El consumo de substancias adictivas, la falta de tolerancia a la diversidad cultural y la lucha por el control de regiones son tan solo algunos de los factores que han elevado los índices de violencia, tanto en nuestro Estado como a nivel internacional.

En México hemos pasado por periodos de inestabilidad en los que por momentos hemos perdido la paz de nuestras ciudades. Hay quienes ven a estos lapsos como algo aislado, un momento de violencia que se debe a problemas de orden estructural en el comportamiento del terrorismo o el crimen organizado, pero hay quienes piensan que estamos ante el surgimiento de una sociedad más violenta. Aunque podrían parecer iguales, estos son dos problemas diferentes que tienen que ser tratados de forma distinta. Mientras que en una problemática el enemigo está identificado como un grupo de personas que violentan nuestro país, en la otra problemática el enemigo es cada uno de los integrantes de nuestra sociedad quienes no están dispuestos a respetar los valores que nos hacen convivir en armonía.

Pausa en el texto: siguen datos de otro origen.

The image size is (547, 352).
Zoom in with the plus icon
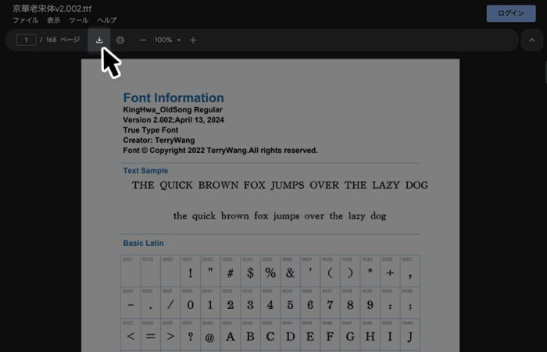[193, 40]
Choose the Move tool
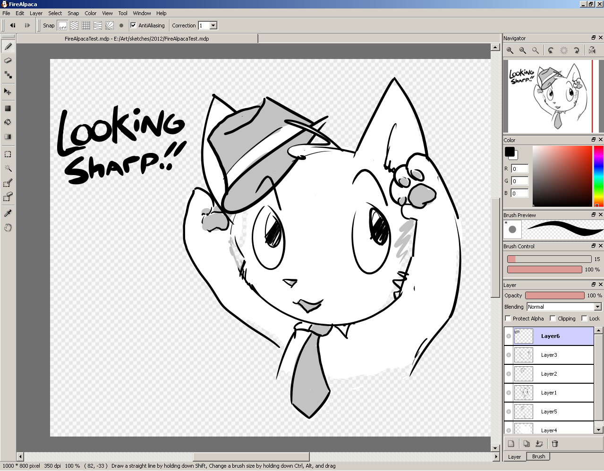The height and width of the screenshot is (471, 604). [x=8, y=92]
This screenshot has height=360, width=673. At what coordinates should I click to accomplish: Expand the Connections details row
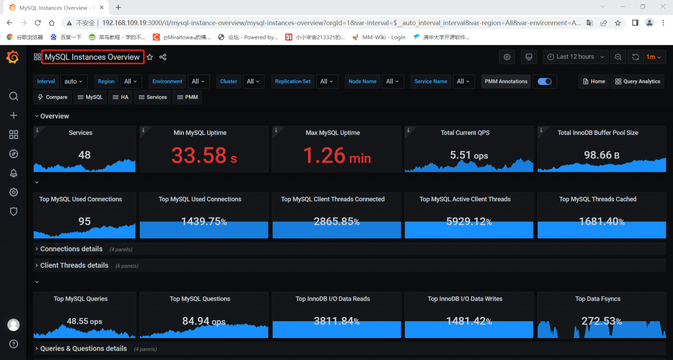coord(71,249)
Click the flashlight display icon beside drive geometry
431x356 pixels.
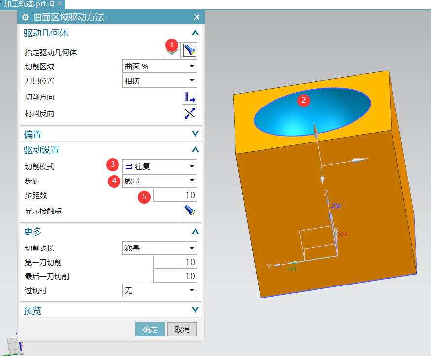pos(190,50)
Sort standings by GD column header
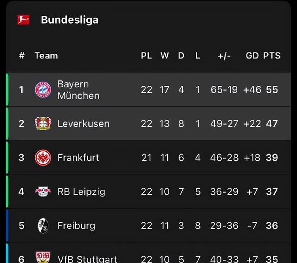The width and height of the screenshot is (297, 263). [x=252, y=56]
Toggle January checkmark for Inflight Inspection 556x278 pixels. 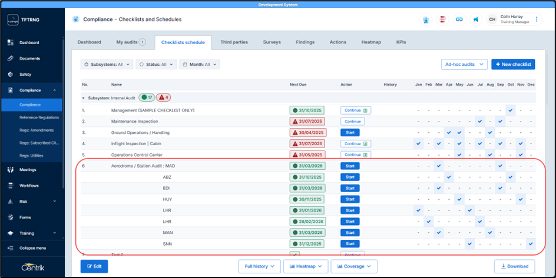click(418, 143)
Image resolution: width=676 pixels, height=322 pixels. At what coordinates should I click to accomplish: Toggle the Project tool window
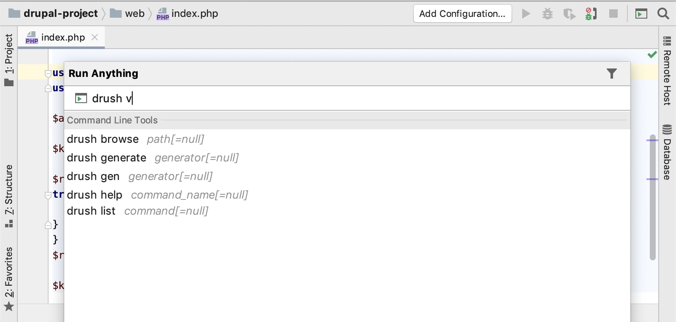pos(9,59)
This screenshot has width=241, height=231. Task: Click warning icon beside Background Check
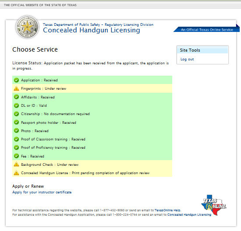pyautogui.click(x=16, y=165)
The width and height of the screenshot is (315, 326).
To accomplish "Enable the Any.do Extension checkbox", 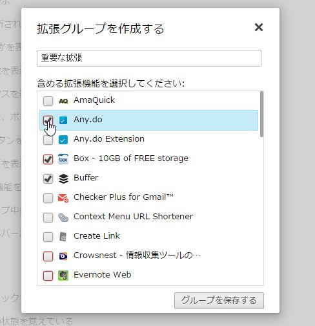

Quizá muchas de las acciones que instrumentan las naciones para contener estos brotes de violencia son la pauta que da continuidad a esta condición de inseguridad. Combatir la violencia con más violencia no es la solución, el camino hacia una sociedad pacífica no puede estar construido con aquello que se quiere erradicar. Debemos de ser una sociedad participativa, donde los valores no solo se enseñen, sino también se vivan. Somos parte de una sociedad, el comportamiento de cada uno de nosotros impacta de forma importante en los demás, por eso es importante que nuestro comportamiento sea acorde a nuestro deseo de vivir en un ambiente de armonía y paz.

Combatir la violencia con más violencia no es la solución, el camino hacia una sociedad pacífica no puede estar construido con aquello que se quiere erradicar. Debemos de ser una sociedad participativa, donde los valores no solo se enseñen, sino también se vivan.

La manifestación de nuestra inconformidad hacia ciertas circunstancias no puede ser demostrada de forma violenta. Nuestra diversidad de opinión y la personalidad de cada uno de los que formamos esta sociedad deben de ser expresadas de forma respetuosa, sin transgredir los derechos de los demás. No necesitamos recurrir a conductas agresivas para ser escuchados y tomados en cuenta. Como sociedad, tenemos que cambiar estos patrones de conducta que se han presentado recientemente y que van en perjuicio de la paz de nuestras ciudades.